Entries for locating text and elements

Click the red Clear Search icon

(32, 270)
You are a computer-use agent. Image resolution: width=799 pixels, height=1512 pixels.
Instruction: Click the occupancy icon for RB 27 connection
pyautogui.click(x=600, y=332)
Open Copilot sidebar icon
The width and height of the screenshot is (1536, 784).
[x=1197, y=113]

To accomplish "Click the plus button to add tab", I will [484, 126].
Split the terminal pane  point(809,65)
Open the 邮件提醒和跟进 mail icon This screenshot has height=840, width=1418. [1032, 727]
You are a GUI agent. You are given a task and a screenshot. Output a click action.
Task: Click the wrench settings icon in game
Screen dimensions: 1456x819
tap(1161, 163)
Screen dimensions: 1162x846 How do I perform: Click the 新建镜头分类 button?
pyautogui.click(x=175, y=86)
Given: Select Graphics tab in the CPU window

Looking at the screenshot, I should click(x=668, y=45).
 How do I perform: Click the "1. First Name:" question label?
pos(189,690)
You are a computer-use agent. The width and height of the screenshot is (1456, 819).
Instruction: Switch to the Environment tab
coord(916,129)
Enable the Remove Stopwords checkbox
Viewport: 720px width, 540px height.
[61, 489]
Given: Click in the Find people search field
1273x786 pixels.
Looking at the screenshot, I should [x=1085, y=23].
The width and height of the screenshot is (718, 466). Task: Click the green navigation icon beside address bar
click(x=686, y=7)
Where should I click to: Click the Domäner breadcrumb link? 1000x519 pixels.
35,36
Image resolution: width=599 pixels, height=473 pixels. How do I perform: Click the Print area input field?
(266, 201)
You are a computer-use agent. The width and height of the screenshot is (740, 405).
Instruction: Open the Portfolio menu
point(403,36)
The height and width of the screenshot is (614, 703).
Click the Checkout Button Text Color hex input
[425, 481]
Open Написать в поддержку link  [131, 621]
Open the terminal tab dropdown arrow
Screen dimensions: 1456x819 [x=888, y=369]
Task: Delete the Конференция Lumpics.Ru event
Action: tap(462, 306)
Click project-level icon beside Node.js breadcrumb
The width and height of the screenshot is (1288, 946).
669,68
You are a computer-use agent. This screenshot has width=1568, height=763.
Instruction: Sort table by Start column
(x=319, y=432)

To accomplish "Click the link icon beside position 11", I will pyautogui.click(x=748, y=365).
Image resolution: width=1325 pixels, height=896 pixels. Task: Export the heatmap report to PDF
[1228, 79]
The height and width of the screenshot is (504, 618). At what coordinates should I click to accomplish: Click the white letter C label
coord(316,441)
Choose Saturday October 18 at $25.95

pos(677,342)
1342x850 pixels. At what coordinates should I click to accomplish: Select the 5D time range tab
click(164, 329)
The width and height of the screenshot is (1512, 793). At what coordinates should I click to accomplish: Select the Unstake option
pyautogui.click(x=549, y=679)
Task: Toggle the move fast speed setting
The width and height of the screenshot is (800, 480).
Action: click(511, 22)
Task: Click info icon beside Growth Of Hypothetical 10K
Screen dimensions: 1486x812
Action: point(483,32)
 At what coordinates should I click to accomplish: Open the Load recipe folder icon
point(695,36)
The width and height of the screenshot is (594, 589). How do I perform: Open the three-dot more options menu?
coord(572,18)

**Task statement:**
Starting at the line that contains "Choose Saturday October 18 at $25.95" and continuing through the end of the entries, rewrite the lines with "Unstake" replaced by "Stake", leaving everything else unchanged.

**Output for this exercise:**
Choose Saturday October 18 at $25.95

pos(677,342)
1342x850 pixels. At what coordinates should I click to accomplish: Select the 5D time range tab
click(164, 329)
The width and height of the screenshot is (1512, 793). At what coordinates should I click to accomplish: Select the Stake option
pyautogui.click(x=549, y=679)
Task: Toggle the move fast speed setting
The width and height of the screenshot is (800, 480).
Action: click(511, 22)
Task: Click info icon beside Growth Of Hypothetical 10K
Screen dimensions: 1486x812
Action: point(483,32)
 At what coordinates should I click to accomplish: Open the Load recipe folder icon
point(695,36)
The width and height of the screenshot is (594, 589). How do I perform: Open the three-dot more options menu?
coord(572,18)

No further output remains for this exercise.